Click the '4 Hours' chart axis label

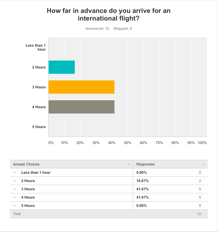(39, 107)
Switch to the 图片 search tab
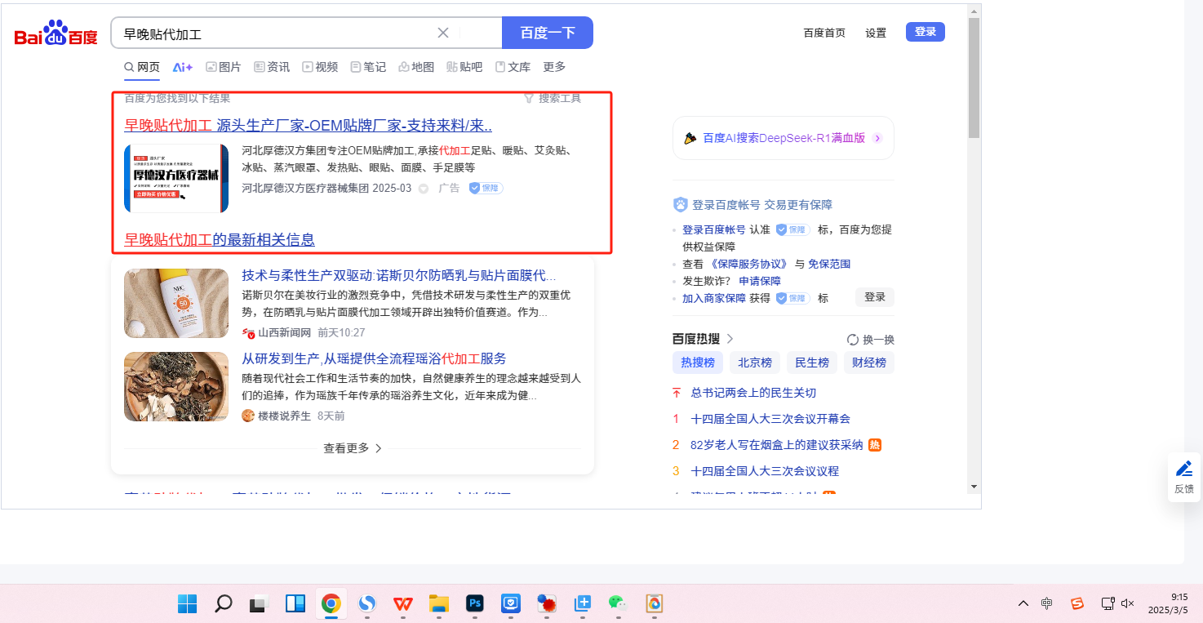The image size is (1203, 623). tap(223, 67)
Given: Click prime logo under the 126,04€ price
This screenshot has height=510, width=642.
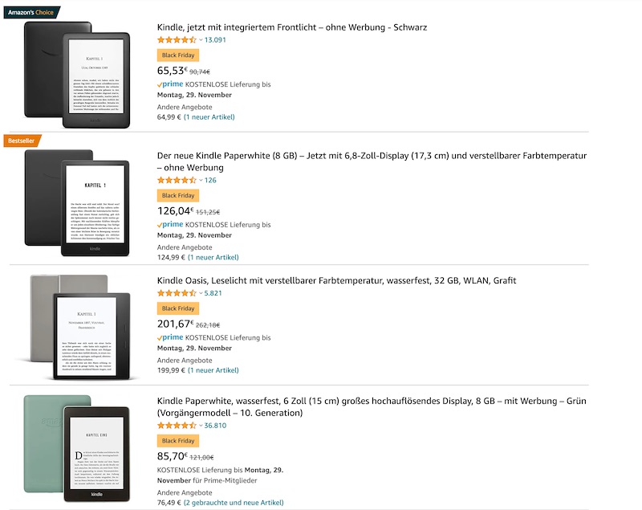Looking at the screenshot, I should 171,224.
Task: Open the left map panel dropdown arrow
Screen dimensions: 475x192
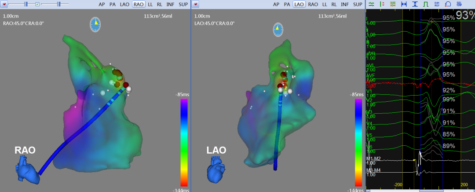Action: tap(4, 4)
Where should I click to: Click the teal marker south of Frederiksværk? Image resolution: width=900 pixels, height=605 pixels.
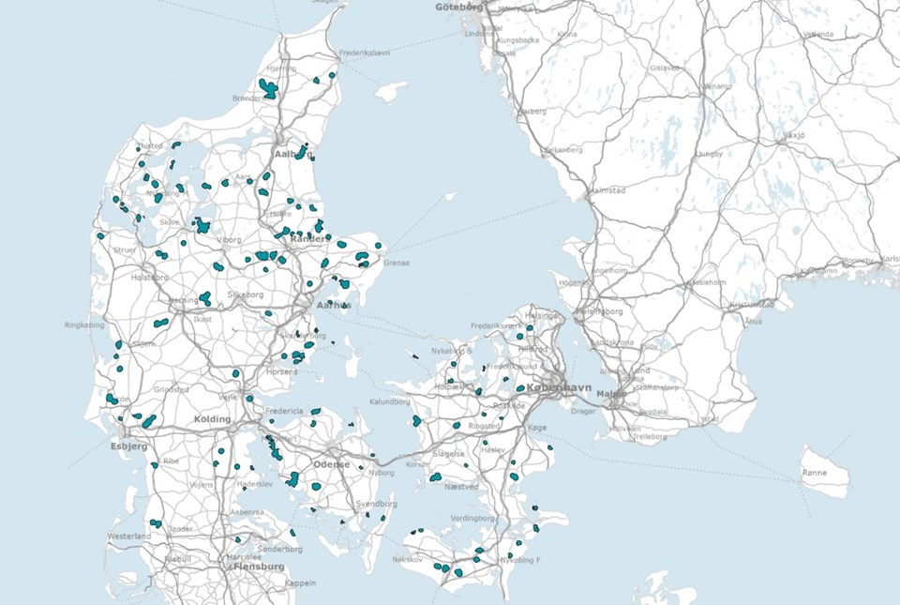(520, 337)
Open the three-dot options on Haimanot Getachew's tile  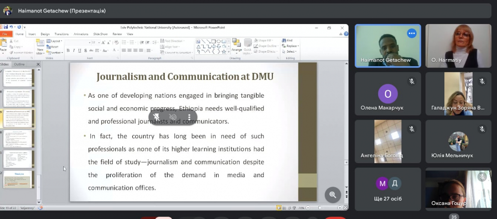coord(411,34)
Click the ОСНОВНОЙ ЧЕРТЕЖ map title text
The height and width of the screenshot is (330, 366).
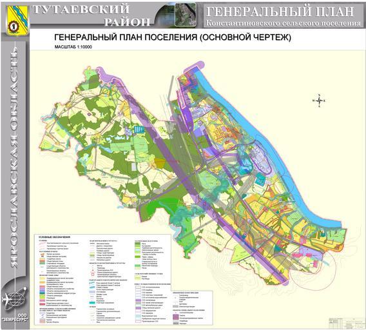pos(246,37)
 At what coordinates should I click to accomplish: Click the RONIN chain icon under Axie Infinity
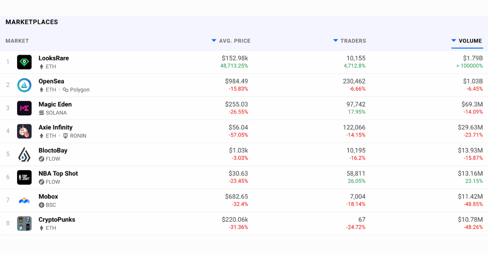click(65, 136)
——————————
* THE TASK *
Say again, word for word, every line from the one with "The height and" through the last line of the data above, minus the pictures.

* TASK RESULT *
The height and width of the screenshot is (330, 366).
pos(246,37)
 At what coordinates should I click to accomplish: Click the RONIN chain icon under Axie Infinity
click(65, 136)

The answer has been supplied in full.